**Activity**
Within the entries that follow, show each line where the word "flag" occurs.

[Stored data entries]
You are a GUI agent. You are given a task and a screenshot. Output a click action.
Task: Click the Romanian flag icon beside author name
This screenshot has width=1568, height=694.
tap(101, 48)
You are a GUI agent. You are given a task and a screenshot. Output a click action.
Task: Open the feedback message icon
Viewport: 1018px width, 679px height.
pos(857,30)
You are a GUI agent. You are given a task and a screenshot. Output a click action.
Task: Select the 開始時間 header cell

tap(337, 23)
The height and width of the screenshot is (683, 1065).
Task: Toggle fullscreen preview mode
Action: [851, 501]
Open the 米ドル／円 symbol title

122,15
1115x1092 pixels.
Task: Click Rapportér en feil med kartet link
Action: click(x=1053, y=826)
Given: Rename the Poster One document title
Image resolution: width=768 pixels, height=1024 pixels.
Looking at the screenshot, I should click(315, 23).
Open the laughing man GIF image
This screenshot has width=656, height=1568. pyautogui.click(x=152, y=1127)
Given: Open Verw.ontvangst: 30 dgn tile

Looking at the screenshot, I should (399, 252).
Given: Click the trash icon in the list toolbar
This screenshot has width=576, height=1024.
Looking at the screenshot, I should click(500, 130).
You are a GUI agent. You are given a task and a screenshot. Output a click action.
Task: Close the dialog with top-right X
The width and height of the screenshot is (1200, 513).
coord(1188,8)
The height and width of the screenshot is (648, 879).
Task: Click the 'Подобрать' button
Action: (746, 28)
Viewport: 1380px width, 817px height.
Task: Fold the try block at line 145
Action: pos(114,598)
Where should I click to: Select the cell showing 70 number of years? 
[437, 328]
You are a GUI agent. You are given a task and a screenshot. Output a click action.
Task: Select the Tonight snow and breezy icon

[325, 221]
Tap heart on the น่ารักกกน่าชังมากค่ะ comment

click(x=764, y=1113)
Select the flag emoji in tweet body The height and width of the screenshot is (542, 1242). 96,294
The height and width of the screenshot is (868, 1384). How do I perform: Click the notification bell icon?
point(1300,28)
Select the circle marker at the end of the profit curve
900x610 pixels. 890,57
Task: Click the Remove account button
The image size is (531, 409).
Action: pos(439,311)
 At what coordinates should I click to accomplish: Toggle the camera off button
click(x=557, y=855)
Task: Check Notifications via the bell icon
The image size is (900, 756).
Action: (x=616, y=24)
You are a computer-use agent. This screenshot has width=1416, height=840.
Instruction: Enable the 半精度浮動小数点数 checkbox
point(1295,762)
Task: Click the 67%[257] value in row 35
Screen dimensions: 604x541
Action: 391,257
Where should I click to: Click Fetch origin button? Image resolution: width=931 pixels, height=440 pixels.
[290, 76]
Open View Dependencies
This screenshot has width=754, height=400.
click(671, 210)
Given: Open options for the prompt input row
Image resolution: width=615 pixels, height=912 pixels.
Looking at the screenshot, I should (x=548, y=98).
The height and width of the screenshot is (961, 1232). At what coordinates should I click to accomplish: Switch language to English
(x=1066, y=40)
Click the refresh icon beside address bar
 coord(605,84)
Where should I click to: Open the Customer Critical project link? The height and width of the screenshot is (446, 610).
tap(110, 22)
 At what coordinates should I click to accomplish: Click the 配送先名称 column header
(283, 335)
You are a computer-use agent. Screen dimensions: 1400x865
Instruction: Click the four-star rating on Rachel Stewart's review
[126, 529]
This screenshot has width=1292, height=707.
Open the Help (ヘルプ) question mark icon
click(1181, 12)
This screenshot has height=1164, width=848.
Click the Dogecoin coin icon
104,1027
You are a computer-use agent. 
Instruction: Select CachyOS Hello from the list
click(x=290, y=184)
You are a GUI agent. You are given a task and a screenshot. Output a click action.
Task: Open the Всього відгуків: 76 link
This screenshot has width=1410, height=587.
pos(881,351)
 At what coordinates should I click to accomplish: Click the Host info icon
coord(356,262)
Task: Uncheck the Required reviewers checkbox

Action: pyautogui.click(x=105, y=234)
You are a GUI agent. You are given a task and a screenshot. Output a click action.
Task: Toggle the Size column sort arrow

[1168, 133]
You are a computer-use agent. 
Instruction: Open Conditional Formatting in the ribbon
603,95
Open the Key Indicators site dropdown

**Answer space**
Task: Click the Romanian flag icon beside author name
Select the flag emoji in tweet body The height and width of the screenshot is (542, 1242). 96,294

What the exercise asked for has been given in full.